Rob stole a look behind them a few moments later. Far back, here came the entire world: Khuff and his guardsmen, keeping a wary eye on the monarch, equerries with spare mounts and pack animals, wagons that rolled and clanked as they were dragged over the rough open ground.
“Do you wish a more spirited animal to ride?”
Rob smiled. “It would be a waste of Your Majesty’s generosity. This horse is suited to my mastery, Excellency.” Actually, he had grown fond of the brown gelding.
Alā snorted. “It is clear you are no Persian, for no Persian would lose an opportunity to better his mount. In Persia riding is all, and man-children emerge from their dames with tiny saddles between their legs.” He dug his heels exuberantly into the Arabian’s flanks. The horse sprang past a dead tree and the Shah turned in the saddle and fired his enormous longbow over his left shoulder, roaring with laughter when the great bolt of an arrow missed its mark.
“Do you know the story behind this exercise?”
“No, Sire. I saw it done by horsemen at your entertainment.”
“Yes, it is often performed by us, and some are excellently skilled at it. It is called the Parthian shot. Eight hundred years ago, the Parthians were just one of the peoples of our land. They lived east of Media, in a territory that was mostly terrible mountains and an even more terrible desert, the Dasht-i-Kavir.”
“I know the Dasht-i-Kavir. I crossed a bit of it to come to you.”
“Then you know the kind of people it would take to live on it,” Alā said, reining the stallion strongly to keep it by the gelding’s side.
“There was a struggle for the control of Rome. One of the contenders was the aging Crassus, governor of Syria. He needed a military conquest to equal or surpass the exploits of his rivals, Caesar and Pompey, and he decided to challenge the Parthians.
“The Parthian army, one-quarter the size of Crassus’ dread Roman legions, was led by a general named Suren. It consisted mostly of bowmen on small, fast Persian horses and a tiny force of cataphracts, armored horse soldiers wielding long, deadly lances.
“Crassus’ legions came straight at Suren, who retreated into the Dasht-i-Kavir. Rather than turn north into A
rmenia, Crassus gave chase, plunging into the desert. And something wonderful happened.
“The cataphracts attacked the Romans before they had a chance to complete their classic defensive square. After the first charge the lancers withdrew and the archers moved in. They used Persian longbows like mine, more powerful than the Romans’. Their arrows pierced Roman shields, breastplates, and greaves, and to the amazement of the legions, the Parthians kept loosing arrows accurately over their shoulders as they retreated.”
“The Parthian shot,” Rob said.
“The Parthian shot. At first the Romans kept their morale, expecting the arrows soon would be depleted. But Suren brought in new supplies of arrows on baggage camels, and the Romans couldn’t fight their customary war at close quarters. Crassus sent his son on a diversionary raid and the youth’s head was returned to him on the end of a Persian lance. The Romans fled under cover of night—the most powerful army in the world! Ten thousand escaped, led by Cassius, future assassin of Caesar. Ten thousand were captured. And twenty thousand, including Crassus, were killed. Parthian casualties were insignificant, and since that day every Persian schoolboy has practiced the Parthian shot.”

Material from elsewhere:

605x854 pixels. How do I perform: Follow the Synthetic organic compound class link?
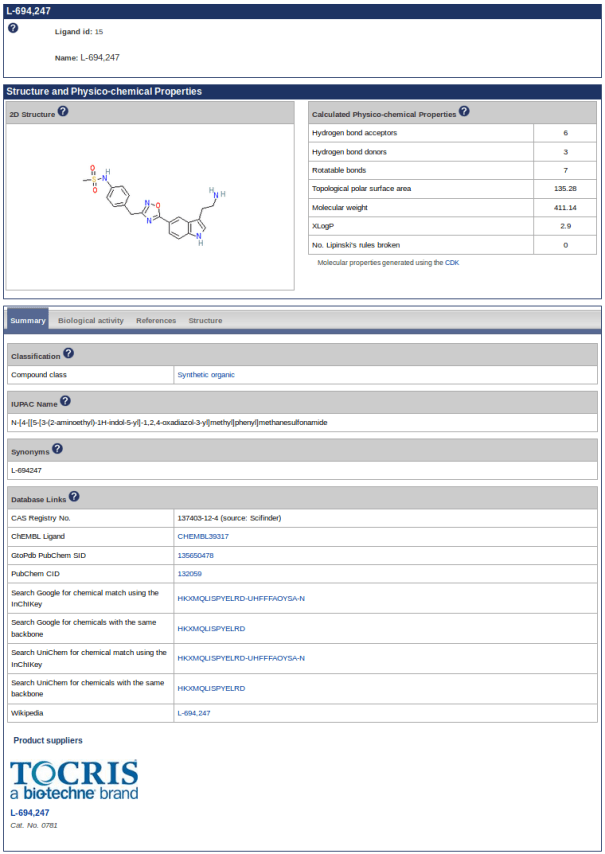pos(206,375)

Alā gave the stallion his head and tried it again, this time shouting with delight as the arrow slammed solidly into the bole of a tree. Then he raised his bow high in the air, his signal for the others in the party to come up.

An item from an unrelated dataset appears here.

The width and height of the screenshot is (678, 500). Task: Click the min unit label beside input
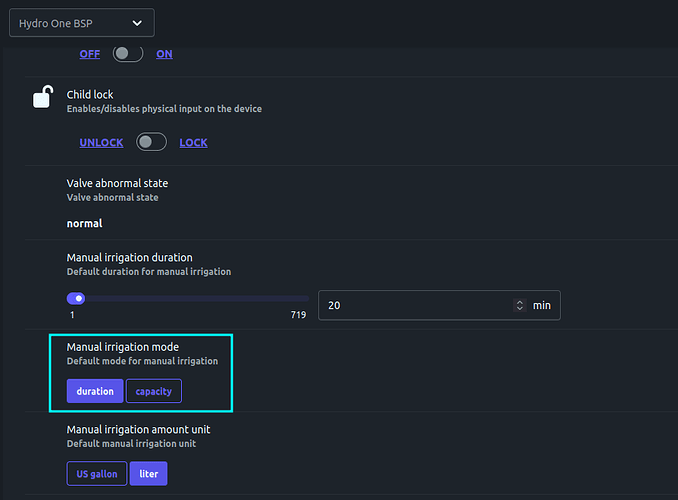[x=541, y=305]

A thick rug was carried to them and unrolled and over it soldiers quickly raised the king’s tent. Soon, while three musicians softly played dulcimers, food was brought.
Alā sat and motioned for Rob to join him. They were served breasts of various game fowls baked in savory spices, a tart pilah, bread, melons which must have been kept in a cave through the winter, and three kinds of wine. Rob ate with pleasure while Alā tasted little food but drank steadily, all three wines.